Stored data entries:
######

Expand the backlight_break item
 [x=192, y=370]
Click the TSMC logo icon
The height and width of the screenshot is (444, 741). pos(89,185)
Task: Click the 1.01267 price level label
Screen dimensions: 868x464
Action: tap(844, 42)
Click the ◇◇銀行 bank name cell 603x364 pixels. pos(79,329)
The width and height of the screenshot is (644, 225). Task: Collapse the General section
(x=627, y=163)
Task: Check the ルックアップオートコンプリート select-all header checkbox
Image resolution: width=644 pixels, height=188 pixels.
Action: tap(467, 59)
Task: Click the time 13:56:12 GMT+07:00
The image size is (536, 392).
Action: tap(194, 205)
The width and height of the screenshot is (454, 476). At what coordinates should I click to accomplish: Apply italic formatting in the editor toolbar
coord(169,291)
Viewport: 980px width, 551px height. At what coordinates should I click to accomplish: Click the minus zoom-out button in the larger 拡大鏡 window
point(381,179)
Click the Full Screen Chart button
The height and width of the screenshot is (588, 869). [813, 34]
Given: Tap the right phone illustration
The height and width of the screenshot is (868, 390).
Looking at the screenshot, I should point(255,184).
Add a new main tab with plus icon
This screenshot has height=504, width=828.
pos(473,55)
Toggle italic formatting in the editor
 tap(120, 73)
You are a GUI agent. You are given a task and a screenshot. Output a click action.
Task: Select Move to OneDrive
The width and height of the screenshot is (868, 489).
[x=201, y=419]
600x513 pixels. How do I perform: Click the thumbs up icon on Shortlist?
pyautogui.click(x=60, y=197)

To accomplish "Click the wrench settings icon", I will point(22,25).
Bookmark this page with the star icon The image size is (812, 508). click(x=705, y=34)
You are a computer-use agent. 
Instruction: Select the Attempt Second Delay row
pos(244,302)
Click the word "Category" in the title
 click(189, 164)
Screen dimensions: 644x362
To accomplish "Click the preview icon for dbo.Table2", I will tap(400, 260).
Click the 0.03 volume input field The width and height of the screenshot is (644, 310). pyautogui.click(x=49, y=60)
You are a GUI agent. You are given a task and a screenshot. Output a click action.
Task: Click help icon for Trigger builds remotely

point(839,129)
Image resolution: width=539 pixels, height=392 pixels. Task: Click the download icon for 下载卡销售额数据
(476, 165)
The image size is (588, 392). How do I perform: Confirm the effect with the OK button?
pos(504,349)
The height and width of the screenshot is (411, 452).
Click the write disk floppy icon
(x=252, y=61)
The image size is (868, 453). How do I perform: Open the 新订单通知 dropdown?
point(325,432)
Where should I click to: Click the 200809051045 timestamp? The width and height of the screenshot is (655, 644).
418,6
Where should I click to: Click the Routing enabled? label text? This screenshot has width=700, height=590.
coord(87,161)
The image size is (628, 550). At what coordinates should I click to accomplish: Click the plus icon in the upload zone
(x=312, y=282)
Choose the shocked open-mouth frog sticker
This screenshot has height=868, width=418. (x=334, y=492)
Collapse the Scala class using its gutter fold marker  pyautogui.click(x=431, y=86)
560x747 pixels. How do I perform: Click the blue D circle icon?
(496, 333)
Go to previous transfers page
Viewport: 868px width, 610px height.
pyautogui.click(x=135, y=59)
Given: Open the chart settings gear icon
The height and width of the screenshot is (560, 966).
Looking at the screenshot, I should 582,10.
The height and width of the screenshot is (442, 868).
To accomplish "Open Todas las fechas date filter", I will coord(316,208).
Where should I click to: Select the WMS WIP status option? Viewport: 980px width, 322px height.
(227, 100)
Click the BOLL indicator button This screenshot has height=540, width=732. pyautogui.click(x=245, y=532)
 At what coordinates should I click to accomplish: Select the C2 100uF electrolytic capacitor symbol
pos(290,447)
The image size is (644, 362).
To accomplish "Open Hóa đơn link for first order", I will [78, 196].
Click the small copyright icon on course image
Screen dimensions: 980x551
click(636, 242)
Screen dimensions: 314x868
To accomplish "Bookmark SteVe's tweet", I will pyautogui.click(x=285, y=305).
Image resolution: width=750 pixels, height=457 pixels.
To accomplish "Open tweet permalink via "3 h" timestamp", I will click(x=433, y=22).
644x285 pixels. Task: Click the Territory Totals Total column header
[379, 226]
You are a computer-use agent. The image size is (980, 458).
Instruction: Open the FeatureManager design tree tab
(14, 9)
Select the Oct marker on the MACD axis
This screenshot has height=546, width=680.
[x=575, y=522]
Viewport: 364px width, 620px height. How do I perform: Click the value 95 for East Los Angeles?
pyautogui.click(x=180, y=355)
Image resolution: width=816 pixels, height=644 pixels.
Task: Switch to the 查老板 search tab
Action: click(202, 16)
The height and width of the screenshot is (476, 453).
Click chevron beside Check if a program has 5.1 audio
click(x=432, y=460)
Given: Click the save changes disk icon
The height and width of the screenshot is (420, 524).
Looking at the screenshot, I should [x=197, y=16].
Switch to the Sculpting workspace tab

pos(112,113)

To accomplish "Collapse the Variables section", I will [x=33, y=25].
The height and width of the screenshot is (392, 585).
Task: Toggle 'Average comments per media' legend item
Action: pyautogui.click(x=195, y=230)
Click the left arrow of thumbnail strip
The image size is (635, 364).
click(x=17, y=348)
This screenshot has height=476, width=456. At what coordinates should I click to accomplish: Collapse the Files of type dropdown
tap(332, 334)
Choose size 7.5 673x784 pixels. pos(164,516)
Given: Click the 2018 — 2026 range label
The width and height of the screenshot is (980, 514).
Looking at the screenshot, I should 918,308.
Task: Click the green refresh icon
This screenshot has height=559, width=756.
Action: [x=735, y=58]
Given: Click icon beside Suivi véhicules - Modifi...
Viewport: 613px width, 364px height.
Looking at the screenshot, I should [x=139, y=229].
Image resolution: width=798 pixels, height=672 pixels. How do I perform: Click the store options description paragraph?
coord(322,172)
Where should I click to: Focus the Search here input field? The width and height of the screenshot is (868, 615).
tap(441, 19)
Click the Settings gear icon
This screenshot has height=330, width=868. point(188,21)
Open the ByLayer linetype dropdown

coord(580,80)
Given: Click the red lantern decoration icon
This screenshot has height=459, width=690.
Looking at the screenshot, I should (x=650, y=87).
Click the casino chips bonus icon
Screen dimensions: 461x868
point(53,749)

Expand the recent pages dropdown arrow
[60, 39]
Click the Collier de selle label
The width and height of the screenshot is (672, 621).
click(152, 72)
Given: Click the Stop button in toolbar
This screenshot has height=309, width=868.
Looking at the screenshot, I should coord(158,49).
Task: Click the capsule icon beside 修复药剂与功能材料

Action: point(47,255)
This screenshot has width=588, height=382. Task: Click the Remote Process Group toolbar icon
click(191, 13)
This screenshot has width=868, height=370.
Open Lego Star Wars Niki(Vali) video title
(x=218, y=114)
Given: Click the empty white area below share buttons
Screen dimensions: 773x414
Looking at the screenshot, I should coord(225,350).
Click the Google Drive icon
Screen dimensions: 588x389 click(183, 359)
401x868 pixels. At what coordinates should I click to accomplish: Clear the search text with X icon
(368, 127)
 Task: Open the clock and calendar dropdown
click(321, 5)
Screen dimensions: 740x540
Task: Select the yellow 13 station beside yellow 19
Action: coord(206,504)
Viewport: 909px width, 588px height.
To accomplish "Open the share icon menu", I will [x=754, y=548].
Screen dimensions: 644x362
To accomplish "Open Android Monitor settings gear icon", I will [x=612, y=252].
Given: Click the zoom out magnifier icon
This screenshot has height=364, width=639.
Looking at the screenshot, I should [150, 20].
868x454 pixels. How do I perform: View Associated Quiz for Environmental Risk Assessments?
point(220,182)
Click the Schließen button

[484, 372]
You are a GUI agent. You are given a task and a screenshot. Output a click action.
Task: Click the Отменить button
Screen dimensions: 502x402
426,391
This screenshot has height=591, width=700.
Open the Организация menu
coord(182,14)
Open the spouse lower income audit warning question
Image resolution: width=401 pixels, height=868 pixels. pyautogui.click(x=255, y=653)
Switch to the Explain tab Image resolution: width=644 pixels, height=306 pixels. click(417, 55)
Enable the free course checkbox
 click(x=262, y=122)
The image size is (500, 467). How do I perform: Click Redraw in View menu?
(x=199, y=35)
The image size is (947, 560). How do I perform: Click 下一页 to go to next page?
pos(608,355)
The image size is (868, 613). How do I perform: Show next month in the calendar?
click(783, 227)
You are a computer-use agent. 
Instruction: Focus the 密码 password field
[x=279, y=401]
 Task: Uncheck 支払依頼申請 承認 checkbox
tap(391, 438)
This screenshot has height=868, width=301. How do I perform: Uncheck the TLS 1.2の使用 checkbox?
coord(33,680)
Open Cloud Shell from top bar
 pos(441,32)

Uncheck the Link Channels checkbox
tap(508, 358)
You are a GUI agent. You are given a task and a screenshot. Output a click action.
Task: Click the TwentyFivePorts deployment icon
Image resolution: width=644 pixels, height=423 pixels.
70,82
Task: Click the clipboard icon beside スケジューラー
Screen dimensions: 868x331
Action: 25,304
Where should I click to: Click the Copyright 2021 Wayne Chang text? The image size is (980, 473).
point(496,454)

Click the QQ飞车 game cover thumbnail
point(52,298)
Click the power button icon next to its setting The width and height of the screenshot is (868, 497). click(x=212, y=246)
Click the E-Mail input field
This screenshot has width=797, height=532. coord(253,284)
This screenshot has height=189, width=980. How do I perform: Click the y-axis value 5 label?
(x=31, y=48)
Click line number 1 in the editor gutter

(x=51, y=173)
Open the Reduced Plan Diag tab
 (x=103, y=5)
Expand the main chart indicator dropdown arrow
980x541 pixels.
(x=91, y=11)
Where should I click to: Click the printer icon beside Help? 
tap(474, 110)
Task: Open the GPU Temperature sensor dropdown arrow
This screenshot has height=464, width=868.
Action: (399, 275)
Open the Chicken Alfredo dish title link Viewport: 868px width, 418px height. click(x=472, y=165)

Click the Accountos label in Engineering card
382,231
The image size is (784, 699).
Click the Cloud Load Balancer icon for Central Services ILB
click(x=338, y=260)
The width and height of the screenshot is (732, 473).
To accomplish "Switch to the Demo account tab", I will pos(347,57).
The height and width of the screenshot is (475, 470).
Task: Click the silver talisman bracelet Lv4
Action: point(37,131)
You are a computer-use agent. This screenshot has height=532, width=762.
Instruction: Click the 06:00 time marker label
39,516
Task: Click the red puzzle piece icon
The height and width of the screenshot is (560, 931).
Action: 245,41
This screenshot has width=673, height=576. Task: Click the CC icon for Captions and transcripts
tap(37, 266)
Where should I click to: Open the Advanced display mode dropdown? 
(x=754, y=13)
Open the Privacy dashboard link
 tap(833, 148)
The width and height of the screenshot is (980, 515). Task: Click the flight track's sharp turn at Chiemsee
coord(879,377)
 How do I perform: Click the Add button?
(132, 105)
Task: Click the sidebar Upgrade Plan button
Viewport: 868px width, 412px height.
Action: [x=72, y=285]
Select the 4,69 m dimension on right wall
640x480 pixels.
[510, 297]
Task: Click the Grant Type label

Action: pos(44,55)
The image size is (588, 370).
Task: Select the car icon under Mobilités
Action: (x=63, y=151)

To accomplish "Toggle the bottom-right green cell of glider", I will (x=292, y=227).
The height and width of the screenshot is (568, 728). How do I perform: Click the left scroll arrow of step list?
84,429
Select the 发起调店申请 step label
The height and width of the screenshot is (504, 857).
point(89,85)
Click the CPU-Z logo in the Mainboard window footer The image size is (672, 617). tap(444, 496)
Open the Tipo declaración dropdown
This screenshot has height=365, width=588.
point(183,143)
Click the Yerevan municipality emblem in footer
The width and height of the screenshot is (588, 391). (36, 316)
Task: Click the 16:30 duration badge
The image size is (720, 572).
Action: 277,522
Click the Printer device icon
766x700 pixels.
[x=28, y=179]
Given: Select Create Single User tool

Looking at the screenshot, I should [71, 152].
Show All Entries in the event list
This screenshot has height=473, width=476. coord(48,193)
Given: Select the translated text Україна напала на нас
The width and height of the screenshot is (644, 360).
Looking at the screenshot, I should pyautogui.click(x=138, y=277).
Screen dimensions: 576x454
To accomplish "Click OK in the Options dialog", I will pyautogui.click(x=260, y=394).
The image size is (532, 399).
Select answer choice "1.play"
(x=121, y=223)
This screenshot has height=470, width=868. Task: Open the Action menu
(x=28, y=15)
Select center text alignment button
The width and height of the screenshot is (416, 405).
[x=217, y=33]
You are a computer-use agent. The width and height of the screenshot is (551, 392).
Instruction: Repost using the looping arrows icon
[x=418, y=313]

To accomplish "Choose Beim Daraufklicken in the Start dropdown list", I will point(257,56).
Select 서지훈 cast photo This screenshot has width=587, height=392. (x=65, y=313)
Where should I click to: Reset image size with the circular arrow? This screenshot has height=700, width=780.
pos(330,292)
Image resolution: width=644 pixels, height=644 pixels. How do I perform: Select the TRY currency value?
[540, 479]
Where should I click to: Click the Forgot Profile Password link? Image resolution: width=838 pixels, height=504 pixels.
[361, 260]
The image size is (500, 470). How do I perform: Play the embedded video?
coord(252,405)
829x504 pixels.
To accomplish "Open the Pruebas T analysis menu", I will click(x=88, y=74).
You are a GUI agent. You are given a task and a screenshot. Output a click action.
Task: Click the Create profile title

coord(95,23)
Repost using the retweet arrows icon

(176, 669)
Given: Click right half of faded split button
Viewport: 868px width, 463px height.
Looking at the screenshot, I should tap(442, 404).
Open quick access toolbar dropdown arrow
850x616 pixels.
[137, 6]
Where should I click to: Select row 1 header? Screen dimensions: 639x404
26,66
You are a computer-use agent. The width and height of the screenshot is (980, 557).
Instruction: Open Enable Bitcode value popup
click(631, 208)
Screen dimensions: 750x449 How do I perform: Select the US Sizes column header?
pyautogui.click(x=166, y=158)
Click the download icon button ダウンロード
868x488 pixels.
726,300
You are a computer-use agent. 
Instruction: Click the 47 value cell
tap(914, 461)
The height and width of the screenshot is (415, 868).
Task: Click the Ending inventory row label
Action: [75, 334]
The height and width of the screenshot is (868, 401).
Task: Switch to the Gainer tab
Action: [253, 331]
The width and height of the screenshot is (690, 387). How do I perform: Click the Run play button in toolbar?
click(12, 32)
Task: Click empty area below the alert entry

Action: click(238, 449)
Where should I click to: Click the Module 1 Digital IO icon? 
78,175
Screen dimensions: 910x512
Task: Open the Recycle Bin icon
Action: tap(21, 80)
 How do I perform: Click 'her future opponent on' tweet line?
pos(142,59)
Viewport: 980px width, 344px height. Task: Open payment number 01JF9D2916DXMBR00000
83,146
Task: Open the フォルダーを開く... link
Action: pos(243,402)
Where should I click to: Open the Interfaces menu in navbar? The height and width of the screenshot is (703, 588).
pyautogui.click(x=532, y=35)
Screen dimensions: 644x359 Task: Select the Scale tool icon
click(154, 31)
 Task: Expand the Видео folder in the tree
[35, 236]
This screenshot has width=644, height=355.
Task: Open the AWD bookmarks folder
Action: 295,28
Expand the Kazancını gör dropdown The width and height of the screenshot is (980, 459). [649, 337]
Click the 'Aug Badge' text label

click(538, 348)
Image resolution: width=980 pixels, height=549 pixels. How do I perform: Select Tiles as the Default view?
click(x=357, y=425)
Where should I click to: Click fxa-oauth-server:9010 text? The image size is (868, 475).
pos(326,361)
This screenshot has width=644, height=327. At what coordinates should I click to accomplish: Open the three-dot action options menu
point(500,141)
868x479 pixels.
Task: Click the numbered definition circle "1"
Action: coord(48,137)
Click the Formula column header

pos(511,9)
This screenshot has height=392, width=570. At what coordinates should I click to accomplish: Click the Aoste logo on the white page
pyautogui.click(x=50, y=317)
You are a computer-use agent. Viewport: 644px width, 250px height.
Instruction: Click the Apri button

######

▶ [ASSIGNMENT]
Look above for the line holding "This screenshot has height=504, width=828.", then set down exactly that line and every line after it up to and including the line holding "Bookmark this page", with nothing else.

▶ [OUTPUT FOR THIS EXERCISE]
This screenshot has height=504, width=828.
pos(473,55)
Toggle italic formatting in the editor
 tap(120, 73)
You are a GUI agent. You are given a task and a screenshot. Output a click action.
Task: Select Move to OneDrive
The width and height of the screenshot is (868, 489).
[x=201, y=419]
600x513 pixels. How do I perform: Click the thumbs up icon on Shortlist?
pyautogui.click(x=60, y=197)

To accomplish "Click the wrench settings icon", I will point(22,25).
Bookmark this page with the star icon The image size is (812, 508). click(x=705, y=34)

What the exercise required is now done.